Detrás del mural colorido del patio está el altar de la capilla. La virgen comparte espacio con los aros de básquet del gimnasio. El domingo hay bautismos y comuniones y la concurrencia atesta el salón. El padre Pepe moja con agua bendita a los niños. “El agua representa el agua del río Jordán. Acá tenemos el río Reconquista, que no es muy bueno para bautismos. En la villa 31 están peor, porque tienen el Riachuelo”, dice durante la misa. El Riachuelo y el Reconquista son los dos ríos más contaminados de Argentina. Ese es el tono de toda la ceremonia. No hay frases en latín ni sonidos de órgano. Suena música de carnaval.

La virgen sale en procesión y delante marchan los chicos de la banda de la iglesia. Suenan redoblantes, bombos y trompetas. Los músicos no tienen más de 16 años. Visten gorras y camisetas de fútbol. Todos viven en La Cárcova. Como Walter, que durante la semana va al colegio y luego trabaja en una parrilla cercana a la estación de tren. Alexis tiene 14 años pero no lo parece, porque Walter le saca una cabeza en altura. Cuando regresa del colegio, Alexis atiende a sus dos hermanos menores. Heredó de su padre pintor la ropa del equipo de béisbol de Vélez Sarfield. “Venimos acá todos los fines de semana, a entrenar”, dice.

Patricia Vázquez trabaja como auxiliar en una escuela y acaba de bautizar a sus hijos de 11 y 9 años. Esperó “para que ellos elijan a sus padrinos”. La casa de los Vázquez está en el límite externo de La Cárcova, a 100 metros de donde termina el asfalto. Junto a su esposo Óscar tienen otra hija, de 25 años, que “es madre soltera y vive en la villa”. Vázquez asegura que el trabajo del padre Pepe ha eliminado poco a poco los peores años de la discriminación, “cuando decías que eras de la villa y no te traían los remises”. “Yo en la escuela tengo compañeras que viven dentro. Ellas no me discriminan a mí y yo no las discrimino a ellas”, dice.

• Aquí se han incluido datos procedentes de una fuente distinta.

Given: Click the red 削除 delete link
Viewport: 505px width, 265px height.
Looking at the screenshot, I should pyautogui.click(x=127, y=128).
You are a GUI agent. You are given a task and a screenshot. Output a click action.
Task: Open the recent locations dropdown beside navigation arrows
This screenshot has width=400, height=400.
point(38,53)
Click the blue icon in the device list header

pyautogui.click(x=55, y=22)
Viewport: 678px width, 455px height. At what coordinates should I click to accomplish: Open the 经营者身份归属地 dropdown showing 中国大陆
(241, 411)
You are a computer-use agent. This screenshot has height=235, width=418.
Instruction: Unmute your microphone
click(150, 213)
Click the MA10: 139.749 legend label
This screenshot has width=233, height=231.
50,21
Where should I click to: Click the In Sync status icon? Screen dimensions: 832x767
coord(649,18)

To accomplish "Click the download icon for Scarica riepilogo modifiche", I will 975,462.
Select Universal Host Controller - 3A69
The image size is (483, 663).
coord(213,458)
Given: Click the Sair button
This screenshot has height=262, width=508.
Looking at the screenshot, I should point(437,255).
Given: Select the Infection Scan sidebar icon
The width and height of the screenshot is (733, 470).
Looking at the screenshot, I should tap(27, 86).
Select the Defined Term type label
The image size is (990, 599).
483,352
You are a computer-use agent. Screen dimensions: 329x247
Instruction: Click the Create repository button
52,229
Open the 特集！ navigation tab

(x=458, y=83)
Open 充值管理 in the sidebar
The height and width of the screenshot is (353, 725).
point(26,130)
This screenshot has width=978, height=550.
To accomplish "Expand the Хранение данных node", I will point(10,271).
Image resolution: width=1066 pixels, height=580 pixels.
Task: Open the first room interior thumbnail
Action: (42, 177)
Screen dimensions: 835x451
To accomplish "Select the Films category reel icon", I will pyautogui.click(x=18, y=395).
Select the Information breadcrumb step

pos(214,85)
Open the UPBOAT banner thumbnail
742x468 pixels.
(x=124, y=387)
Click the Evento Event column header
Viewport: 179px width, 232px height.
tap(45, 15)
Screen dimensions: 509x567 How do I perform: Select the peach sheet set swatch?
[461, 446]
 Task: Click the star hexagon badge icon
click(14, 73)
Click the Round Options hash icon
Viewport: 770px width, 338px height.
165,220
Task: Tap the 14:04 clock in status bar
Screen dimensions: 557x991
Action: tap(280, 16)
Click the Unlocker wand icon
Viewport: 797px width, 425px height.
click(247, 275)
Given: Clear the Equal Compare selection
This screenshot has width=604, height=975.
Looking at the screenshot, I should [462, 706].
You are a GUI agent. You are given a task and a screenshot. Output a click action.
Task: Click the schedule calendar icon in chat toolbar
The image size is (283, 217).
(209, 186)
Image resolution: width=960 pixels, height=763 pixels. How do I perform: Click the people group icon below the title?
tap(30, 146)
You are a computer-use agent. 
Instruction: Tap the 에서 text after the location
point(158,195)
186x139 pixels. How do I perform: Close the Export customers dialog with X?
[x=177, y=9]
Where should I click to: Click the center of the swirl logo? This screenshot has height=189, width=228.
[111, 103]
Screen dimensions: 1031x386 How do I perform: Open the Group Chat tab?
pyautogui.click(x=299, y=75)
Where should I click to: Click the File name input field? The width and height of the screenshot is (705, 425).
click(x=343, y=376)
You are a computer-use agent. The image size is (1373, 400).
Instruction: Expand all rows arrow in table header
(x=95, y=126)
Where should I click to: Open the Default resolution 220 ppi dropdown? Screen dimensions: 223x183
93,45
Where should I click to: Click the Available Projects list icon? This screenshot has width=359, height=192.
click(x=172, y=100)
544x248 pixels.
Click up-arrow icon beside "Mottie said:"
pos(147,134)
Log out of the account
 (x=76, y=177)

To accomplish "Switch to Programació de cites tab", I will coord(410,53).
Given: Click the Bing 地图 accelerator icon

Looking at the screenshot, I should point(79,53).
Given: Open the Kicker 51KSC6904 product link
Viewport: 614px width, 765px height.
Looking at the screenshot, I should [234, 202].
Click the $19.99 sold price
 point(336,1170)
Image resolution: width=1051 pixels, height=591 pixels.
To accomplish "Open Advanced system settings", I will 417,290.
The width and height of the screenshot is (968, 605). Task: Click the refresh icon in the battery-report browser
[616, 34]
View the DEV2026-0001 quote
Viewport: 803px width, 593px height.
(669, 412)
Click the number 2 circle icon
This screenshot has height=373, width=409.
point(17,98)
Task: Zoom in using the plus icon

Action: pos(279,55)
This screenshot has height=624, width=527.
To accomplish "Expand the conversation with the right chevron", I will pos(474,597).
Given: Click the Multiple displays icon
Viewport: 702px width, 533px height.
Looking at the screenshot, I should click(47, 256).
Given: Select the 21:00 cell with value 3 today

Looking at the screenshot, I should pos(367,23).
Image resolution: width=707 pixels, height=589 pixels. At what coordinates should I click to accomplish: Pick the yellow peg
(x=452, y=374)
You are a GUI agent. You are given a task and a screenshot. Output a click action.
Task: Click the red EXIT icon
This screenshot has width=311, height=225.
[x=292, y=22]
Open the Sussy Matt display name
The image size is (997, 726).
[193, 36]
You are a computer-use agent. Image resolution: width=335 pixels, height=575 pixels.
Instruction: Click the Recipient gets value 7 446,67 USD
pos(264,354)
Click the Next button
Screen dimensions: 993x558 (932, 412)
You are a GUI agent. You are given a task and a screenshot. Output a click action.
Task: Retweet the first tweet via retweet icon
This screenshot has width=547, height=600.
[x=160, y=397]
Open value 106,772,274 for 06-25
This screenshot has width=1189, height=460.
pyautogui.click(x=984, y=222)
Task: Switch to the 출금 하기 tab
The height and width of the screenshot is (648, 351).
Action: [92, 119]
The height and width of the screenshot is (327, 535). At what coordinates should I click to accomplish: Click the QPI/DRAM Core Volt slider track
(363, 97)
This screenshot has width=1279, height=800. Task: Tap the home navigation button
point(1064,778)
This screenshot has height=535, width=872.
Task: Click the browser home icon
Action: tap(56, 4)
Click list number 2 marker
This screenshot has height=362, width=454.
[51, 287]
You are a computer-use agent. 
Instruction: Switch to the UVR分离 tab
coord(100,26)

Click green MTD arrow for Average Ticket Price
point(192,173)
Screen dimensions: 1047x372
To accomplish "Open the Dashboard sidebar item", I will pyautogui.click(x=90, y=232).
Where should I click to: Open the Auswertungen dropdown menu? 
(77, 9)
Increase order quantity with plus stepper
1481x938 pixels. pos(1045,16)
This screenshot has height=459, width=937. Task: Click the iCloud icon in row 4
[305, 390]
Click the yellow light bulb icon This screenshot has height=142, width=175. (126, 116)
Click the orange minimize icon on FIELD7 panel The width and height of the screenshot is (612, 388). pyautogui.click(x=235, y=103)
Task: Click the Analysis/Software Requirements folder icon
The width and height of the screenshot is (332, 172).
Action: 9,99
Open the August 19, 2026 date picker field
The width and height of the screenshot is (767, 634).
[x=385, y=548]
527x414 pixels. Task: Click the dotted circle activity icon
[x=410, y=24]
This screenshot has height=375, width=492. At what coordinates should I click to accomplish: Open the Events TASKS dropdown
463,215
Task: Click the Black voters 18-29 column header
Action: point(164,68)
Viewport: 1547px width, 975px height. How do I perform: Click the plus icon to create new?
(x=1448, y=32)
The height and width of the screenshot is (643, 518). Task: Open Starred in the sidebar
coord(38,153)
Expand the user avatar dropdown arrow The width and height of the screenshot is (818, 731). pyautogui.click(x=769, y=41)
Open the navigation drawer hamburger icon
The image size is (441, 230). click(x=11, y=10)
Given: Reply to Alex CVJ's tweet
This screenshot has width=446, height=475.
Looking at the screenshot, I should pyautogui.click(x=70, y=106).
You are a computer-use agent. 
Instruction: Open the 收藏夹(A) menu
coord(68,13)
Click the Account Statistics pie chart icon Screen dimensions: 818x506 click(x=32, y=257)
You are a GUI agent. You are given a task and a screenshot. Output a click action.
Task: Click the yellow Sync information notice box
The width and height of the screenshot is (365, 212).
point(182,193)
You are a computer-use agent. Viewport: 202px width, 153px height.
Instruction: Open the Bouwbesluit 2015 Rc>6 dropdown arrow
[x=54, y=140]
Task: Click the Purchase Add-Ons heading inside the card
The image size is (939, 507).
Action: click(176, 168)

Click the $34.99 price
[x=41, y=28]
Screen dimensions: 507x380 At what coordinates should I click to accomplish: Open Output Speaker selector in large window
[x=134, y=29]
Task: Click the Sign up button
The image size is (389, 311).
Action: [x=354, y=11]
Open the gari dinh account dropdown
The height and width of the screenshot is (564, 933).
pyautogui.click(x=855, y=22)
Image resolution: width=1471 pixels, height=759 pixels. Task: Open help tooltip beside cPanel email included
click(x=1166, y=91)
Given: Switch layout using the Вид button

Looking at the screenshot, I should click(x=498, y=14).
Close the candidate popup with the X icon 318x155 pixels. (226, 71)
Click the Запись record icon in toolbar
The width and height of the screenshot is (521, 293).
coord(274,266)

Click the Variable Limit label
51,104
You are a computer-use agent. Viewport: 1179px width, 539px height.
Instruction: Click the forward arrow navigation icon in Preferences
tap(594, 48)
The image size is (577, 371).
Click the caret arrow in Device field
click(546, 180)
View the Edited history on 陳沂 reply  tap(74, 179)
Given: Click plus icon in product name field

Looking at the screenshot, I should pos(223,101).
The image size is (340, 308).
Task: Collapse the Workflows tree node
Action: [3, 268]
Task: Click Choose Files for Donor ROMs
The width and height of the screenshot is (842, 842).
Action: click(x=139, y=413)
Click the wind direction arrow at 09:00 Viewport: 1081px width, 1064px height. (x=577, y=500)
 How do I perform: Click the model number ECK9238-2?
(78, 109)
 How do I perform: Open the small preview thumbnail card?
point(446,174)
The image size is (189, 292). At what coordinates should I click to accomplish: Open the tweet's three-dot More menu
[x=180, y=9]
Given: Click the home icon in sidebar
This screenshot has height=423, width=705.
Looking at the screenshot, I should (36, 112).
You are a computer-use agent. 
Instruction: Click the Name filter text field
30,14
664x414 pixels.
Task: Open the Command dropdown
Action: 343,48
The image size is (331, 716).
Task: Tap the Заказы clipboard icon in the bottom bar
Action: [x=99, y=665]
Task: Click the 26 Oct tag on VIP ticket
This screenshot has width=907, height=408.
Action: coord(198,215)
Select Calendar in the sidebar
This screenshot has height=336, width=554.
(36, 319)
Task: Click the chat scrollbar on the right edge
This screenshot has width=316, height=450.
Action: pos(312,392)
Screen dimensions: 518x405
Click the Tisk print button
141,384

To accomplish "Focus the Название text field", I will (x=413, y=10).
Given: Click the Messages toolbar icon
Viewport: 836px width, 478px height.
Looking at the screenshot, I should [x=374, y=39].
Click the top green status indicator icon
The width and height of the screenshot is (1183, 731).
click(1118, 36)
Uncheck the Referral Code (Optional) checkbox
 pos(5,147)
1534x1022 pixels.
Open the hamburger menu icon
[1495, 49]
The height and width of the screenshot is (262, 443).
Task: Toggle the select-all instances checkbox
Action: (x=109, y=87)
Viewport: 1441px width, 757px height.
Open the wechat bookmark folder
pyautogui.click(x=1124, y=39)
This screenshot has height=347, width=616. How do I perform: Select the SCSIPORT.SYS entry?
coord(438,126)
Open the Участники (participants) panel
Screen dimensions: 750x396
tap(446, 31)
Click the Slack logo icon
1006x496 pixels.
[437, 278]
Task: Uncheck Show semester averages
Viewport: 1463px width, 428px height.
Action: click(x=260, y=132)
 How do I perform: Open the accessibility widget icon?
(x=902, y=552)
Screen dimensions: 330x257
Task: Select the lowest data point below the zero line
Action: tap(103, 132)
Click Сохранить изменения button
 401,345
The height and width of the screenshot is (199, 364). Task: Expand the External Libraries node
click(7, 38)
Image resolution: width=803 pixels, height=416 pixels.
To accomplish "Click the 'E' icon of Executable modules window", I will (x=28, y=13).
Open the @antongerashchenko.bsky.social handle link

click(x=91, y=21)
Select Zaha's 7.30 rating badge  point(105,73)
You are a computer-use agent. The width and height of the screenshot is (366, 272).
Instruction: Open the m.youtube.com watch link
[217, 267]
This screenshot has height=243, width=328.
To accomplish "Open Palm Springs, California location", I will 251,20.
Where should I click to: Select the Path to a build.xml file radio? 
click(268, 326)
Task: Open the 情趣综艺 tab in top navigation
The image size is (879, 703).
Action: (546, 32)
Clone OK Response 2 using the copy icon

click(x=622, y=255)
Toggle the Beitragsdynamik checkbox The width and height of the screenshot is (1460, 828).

La banda suena ahora con fuerza. Es el momento de los músicos. Tobías tiene 13 años y toca la percusión. Como sus compañeros, encuentra en la música motivos para ocupar su tiempo. “Venimos cuando el cura nos llama, para animar las procesiones”, explica. Marcos, a su lado, toca la trompeta. “Esta me la compré con ahorros, pero si no tenés acá te la dan”, explica. Luego cuentan a coro que la vida en la villa es dura “porque a la noche se cagan todos a tiros”. Se escucha de fondo el griterío de los niños alrededor de un metegol (futbolín) destartalado. Los más pequeños pasan horas alrededor del juego, pegándole con los jugadores de hierro a una pelota de goma que, pese a ser poco ortodoxa, sale disparada entre carcajadas. Cuando los músicos se dispersan, un joven se queda de pie, a la espera de algo. “¿Trabajás en radio?”, pregunta.

Se llama Leandro Acosta y quiere hablar. Cuenta que tiene 27 años, que cuando era pequeño empezó a consumir drogas porque lo hacía su madre, que su madre mató a su padre “por una infidelidad” y que estuvo 10 años presa, que no volvió a verla, que se crio en un hogar, que siempre trabajó y que nunca robó y que un día el padre Pepe lo salvó. “Hoy llevo cuatro años sin consumir cocaína y seis meses sin fumar marihuana”, dice. No se considera recuperado, “porque uno es adicto toda la vida”, pero ahora vive en el hogar fundado por el padre y piensa terminar el secundario para ser luego “acompañante terapéutico”. Acosta es un superviviente.